True, but I'm not sure that gender of an author necessarily correlates to the experience being portrayed. Neil Gaiman has an interesting essay "All Books Have Genders" (http://neilgaiman.com/p/Cool_Stuff/Essays/Essays_By_Neil/All_Books_Have_Genders) in which he notes that each book has a gender that relates to its protagonist. I find this interesting, although I'm not sure I buy the claim that every book has a gender. It seems more likely to me that there are genderless books than that we have equally fulfilling relationships with books of both genders.

Duncan
01-09-2009, 02:08 PM
True, but I'm not sure that gender of an author necessarily correlates to the experience being portrayed. Neil Gaiman has an interesting essay "All Books Have Genders" (http://neilgaiman.com/p/Cool_Stuff/Essays/Essays_By_Neil/All_Books_Have_Genders) in which he notes that each book has a gender that relates to its protagonist. I find this interesting, although I'm not sure I buy the claim that every book has a gender. It seems more likely to me that there are genderless books than that we have equally fulfilling relationships with books of both genders.

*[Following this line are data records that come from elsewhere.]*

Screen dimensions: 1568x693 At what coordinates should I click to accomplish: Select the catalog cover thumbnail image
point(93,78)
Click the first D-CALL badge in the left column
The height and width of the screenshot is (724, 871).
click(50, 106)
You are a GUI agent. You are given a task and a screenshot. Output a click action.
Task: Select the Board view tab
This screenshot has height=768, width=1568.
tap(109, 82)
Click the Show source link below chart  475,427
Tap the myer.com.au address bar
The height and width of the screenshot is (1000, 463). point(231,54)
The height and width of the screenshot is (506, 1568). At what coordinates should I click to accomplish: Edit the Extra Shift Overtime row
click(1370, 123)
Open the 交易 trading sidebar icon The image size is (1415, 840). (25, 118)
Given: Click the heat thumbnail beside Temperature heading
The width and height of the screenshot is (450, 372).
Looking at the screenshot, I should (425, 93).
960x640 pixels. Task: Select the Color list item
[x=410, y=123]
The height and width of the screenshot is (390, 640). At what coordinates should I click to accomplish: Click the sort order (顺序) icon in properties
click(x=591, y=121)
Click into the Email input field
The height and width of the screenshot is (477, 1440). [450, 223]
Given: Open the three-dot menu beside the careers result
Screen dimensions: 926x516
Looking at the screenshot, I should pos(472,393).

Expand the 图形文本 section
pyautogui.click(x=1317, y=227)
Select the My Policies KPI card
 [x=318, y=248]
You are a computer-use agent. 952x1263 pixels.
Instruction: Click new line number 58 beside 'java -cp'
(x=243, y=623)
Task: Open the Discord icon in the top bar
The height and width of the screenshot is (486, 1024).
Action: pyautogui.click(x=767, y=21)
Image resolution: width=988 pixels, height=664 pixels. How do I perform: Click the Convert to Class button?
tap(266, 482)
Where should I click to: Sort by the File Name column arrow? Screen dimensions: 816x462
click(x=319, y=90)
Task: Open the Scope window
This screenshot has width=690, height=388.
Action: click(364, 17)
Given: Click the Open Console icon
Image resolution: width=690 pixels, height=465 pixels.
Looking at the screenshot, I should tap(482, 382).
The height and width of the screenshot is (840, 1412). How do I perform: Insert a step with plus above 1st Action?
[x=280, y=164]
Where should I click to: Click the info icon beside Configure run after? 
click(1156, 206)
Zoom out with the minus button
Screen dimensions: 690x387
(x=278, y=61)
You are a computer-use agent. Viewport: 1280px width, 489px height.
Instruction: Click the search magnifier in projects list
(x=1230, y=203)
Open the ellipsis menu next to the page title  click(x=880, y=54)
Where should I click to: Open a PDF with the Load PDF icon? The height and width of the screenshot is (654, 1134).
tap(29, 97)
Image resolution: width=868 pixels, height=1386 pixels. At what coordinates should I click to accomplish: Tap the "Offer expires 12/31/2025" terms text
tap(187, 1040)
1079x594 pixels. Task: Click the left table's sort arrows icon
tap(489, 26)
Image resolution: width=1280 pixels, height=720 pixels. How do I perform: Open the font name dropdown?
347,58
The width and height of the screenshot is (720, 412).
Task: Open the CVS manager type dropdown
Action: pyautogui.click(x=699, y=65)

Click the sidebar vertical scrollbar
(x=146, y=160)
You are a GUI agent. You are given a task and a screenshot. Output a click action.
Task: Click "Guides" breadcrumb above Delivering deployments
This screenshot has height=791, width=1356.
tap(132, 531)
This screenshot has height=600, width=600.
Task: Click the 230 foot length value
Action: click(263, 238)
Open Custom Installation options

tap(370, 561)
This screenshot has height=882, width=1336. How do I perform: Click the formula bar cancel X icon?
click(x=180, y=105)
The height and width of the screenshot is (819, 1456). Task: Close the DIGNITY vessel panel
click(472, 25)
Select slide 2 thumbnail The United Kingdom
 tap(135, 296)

I agree there are genderless books in the sense that they can be enjoyed equally by both genders. But I don't think our experience of those books is ever quite the same.

I dunno. I guess it's just that, to me, walking into a bookstore as a man and thinking, "I really wish more literature was marketed towards me" is absurd.

Wryan
01-09-2009, 04:25 PM
I don't think the gender of authors have anything to do with the gender of their readers.

Mitch Albom is a dude. I'm pretty sure only housewives and pussies read his stuff.

Hey now. That scene when Morrie was complaining on the pot touched me deeply.

It was one scene right? Actually, it may have been several.

SpaceOddity
01-09-2009, 06:53 PM
Back in the day, the novel was considered women's reading.